EXTRACT PROVIDED -
Wednesday, October 1, 2008

Day of mystery

Zut alors! At 4 p.m. yesterday I remembered my vow to pay my taxes. How quickly you forget! Here I was writing and writing about it and then my mind turns back to Leonard Pennario and I step into this black hole and forget about everything.

Anyway, 4 p.m., business day almost over and City Hall probably closes earlier, so I was panicked. And then -- and then -- I check on the good old Manufacturers and Traders Trust Company site and -- double and triple Zut Alors! -- my paycheck is not there.

I could not believe it. I still do not know what happened. All I know is that according to my Latin missal, this is one of the Sins Crying To Heaven For Vengeance. I just happened to spot those sins on Sunday, on page 34, which proves their importance, as the book has 2,145 pages. There are four Sins Crying To Heaven For Vengeance. Here they are:

1.) Wilful murder.
2.) The sin of Sodom.
3.) Oppression of the poor.
4.) Defrauding labourers of their wages.

I did not get my wages which surely falls under Sin No. 4.

Well, maybe it doesn't. Howard is awake now and he is leaning over my shoulder drinking my coffee and telling me that with the financial crisis he has heard that certain banks in the Midwest, checks are held up. Held-up checks are different in the eyes of the Holy See. Those are merely Heinous Annoyances Crying To Heaven For Vengeance.

Result of yesterday's drama: I did the American thing and put my taxes on my credit card. That meant I was whacked with another $30 but who cares, it's over. Chapter closed.

WHAT TO WORK ON -
1) List the four Sins Crying To Heaven For Vengeance named in the blog post.
2) Please reproduce the blog post word for word between "I could not" and "of their wages.", inclusive.
3) Summarize the blog post in two sentences.
The data below has no connection to the blog post.

DATASET CONTENT -
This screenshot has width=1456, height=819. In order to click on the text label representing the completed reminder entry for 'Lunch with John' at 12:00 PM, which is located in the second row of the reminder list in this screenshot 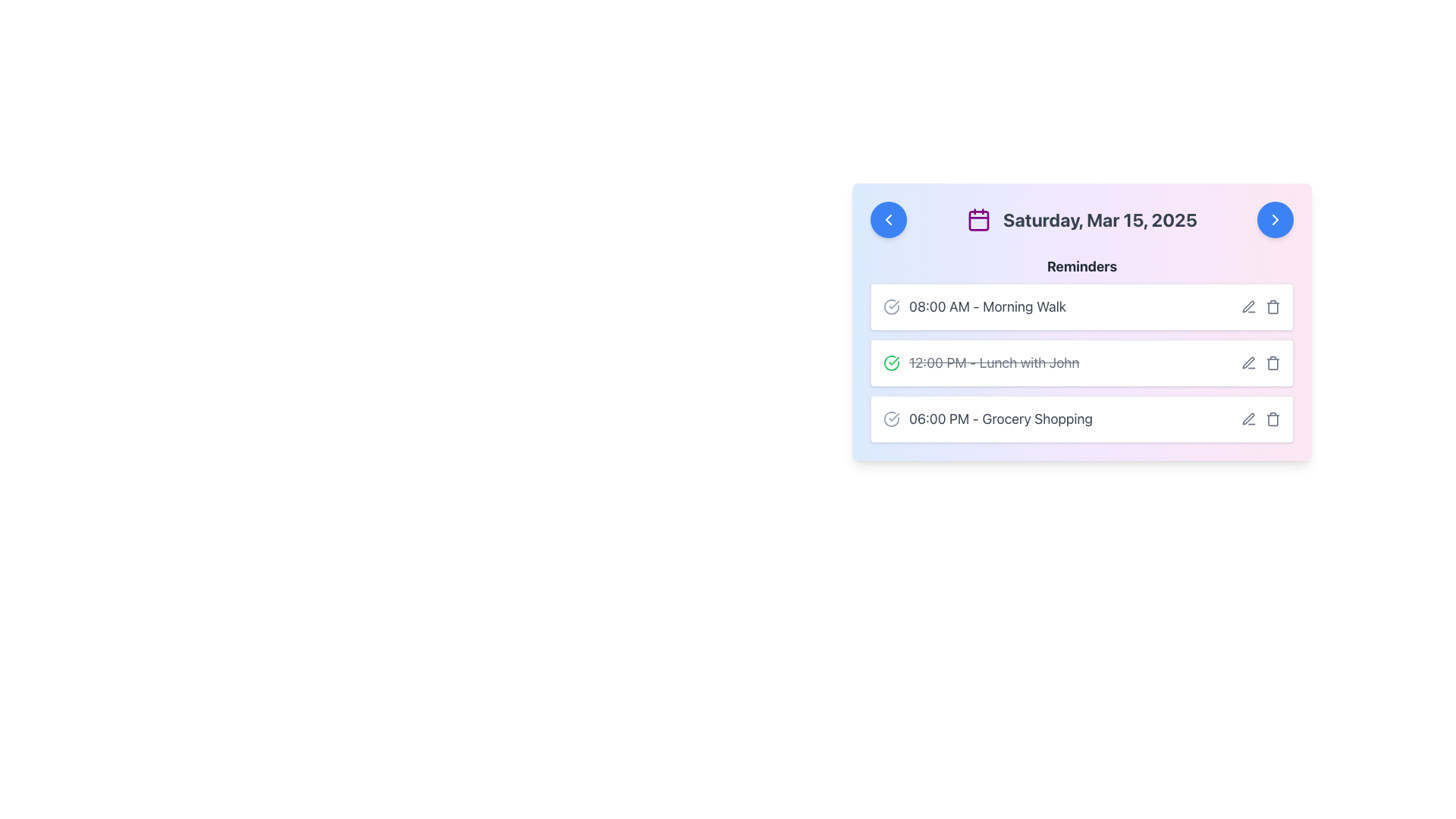, I will do `click(994, 362)`.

RESPONSES IN ORDER -
1)
Wilful murder
The sin of Sodom
Oppression of the poor
Defrauding labourers of their wages

2)
I could not believe it. I still do not know what happened. All I know is that according to my Latin missal, this is one of the Sins Crying To Heaven For Vengeance. I just happened to spot those sins on Sunday, on page 34, which proves their importance, as the book has 2,145 pages. There are four Sins Crying To Heaven For Vengeance. Here they are:

1.) Wilful murder.
2.) The sin of Sodom.
3.) Oppression of the poor.
4.) Defrauding labourers of their wages.

3) At 4 p.m. the writer remembered a vow to pay taxes, but found on the Manufacturers and Traders Trust Company site that the paycheck was not there, which the writer linked to the fourth Sin Crying To Heaven For Vengeance in a Latin missal. Howard said that with the financial crisis certain banks in the Midwest were holding up checks, and the writer ended up putting the taxes on a credit card for an extra $30.